Exercise description: Give the lines below again exactly, starting with the line that holds "This screenshot has height=544, width=1178." and going on through the line that holds "You are a computer-use".

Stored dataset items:
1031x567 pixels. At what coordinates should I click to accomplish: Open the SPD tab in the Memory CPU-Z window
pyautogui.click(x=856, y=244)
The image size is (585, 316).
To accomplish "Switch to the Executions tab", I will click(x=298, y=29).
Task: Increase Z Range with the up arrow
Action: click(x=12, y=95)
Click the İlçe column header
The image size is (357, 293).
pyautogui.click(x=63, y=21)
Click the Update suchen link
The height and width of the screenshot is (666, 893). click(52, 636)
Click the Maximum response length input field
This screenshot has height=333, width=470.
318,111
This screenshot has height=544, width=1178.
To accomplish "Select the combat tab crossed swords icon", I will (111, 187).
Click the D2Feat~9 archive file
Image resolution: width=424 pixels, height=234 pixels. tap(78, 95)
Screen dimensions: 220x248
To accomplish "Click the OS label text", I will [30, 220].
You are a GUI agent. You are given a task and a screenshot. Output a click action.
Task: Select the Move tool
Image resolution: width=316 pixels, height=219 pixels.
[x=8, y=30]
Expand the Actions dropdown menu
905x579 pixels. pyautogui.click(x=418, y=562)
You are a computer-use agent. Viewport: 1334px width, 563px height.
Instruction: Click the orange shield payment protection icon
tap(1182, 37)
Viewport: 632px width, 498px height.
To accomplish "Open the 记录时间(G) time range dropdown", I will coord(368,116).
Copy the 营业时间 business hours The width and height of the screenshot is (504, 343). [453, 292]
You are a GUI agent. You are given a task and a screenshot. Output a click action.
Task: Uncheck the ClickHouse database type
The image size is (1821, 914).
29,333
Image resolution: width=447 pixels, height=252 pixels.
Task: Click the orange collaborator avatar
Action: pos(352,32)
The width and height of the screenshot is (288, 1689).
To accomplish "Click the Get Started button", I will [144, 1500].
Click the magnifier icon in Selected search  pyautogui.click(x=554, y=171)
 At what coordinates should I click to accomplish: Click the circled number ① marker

Exercise result:
This screenshot has height=544, width=1178.
To accomplish "Select the combat tab crossed swords icon", I will (111, 187).
Click the D2Feat~9 archive file
Image resolution: width=424 pixels, height=234 pixels. tap(78, 95)
Screen dimensions: 220x248
To accomplish "Click the OS label text", I will [30, 220].
You are a GUI agent. You are given a task and a screenshot. Output a click action.
Task: Select the Move tool
Image resolution: width=316 pixels, height=219 pixels.
[x=8, y=30]
Expand the Actions dropdown menu
905x579 pixels. pyautogui.click(x=418, y=562)
You are a computer-use agent. Viewport: 1334px width, 563px height.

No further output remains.